THE NAMES of Ibrahima Bakayoko, Nii Lamptey, Tommy Svindal Larsson, Kennedy Bakircioglü and Andri Sigporsson will always be remembered by men of a certain generation.

They were star players in the world of Championship Manager, an engrossing football management computer game from the 90s.

World beaters on the PC monitor, distinctly average on grass.

But it the virtues of a certain Niclas Alexandersson – a pretty ordinary Swede when he played for Sheffield Wednesday and Everton – are becoming increasingly important in the world of rugby.

He could be snapped up from Gothenburg for a pretty reasonable fee and not only that, he had the ability to play D/M/F, RLC.

Those that ventured out into the sunlight rather than pretending to be ‘the gaffer’ might need that explaining – he could play in defence, midfield or attack on the right, left or centre.

Back in the real world, such versatility is like gold dust to rugby coaches operating with tight budgets.

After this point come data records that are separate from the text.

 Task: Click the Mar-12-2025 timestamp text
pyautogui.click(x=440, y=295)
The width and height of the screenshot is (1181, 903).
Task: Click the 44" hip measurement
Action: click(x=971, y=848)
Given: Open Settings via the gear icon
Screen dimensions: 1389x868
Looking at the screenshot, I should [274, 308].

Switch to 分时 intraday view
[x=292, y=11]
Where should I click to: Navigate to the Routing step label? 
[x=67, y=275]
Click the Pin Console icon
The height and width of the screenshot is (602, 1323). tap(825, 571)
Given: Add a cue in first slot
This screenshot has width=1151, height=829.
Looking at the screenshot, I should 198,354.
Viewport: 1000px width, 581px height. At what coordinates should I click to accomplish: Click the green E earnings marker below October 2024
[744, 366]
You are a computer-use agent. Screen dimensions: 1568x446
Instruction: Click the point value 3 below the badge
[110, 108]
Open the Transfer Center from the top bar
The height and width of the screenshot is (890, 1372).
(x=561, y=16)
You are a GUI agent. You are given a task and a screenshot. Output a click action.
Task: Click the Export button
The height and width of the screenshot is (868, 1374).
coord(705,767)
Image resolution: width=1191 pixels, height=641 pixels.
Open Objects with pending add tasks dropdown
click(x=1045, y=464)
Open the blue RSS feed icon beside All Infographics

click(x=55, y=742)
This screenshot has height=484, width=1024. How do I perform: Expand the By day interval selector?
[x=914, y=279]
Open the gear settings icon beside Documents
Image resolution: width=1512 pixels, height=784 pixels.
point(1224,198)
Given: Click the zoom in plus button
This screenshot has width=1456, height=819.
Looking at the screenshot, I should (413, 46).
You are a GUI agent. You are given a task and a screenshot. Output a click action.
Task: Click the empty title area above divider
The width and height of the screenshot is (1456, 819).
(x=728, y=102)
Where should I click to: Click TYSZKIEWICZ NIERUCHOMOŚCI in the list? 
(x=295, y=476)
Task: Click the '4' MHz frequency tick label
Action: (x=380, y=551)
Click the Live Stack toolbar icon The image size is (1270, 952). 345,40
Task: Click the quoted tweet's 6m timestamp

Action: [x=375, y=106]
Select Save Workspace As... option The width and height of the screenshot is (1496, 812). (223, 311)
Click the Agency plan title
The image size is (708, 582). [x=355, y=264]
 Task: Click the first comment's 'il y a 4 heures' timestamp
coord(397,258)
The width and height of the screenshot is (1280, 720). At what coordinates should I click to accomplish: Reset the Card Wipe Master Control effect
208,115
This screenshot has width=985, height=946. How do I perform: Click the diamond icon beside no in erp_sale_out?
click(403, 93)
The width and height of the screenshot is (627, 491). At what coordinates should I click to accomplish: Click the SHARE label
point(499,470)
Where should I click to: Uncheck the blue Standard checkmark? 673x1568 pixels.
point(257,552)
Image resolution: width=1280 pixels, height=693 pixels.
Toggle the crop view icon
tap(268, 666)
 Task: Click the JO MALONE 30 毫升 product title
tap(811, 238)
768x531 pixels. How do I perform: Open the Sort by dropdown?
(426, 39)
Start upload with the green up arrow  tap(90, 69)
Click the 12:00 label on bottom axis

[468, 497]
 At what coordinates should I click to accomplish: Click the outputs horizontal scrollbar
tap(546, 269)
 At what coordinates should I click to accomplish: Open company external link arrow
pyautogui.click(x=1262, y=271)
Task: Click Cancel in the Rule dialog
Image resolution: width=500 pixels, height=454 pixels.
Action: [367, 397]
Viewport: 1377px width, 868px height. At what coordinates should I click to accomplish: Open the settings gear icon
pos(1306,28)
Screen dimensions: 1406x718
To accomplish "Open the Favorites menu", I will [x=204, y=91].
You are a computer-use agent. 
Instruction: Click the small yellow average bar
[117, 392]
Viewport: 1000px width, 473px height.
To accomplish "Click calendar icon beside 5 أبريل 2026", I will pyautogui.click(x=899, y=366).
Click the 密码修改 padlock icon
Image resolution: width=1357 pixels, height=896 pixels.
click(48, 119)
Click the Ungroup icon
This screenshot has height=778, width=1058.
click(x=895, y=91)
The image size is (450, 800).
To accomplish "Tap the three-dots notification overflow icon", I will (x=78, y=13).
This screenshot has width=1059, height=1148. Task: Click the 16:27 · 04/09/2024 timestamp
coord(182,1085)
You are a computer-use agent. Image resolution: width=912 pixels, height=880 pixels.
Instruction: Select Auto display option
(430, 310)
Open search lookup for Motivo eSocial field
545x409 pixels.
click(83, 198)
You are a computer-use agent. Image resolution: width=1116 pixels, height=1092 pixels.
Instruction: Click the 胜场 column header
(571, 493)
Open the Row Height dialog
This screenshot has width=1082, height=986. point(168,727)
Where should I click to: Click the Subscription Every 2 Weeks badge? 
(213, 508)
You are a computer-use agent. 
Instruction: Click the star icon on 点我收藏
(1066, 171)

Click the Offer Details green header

Squad numbers have been cut in these austere times and Swiss army knife players like Jevon Groves, Lewis Evans, Andrew Coombs, Andrew Hughes and Dan Evans are invaluable to Newport Gwent Dragons.

The ability to play another position or more is so important and players are increasingly being asked to add more strings to their bow.

In the last Six Nations Wales featured lock/blindside Aaron Shingler at openside in the absence of Sam Warburton and Justin Tipuric while George North could soon be unleashed from midfield as well as the wing.

All players are motivated by the desire to be thrown the same jersey week in, week out.

It used to be the way that those blessed with versatility were recipients of sympathy as they were shifted from position to position.

But being a jack of all trades is certainly no longer a hindrance. In fact, it’s a major plus in a sport where contracts are increasingly hard to earn.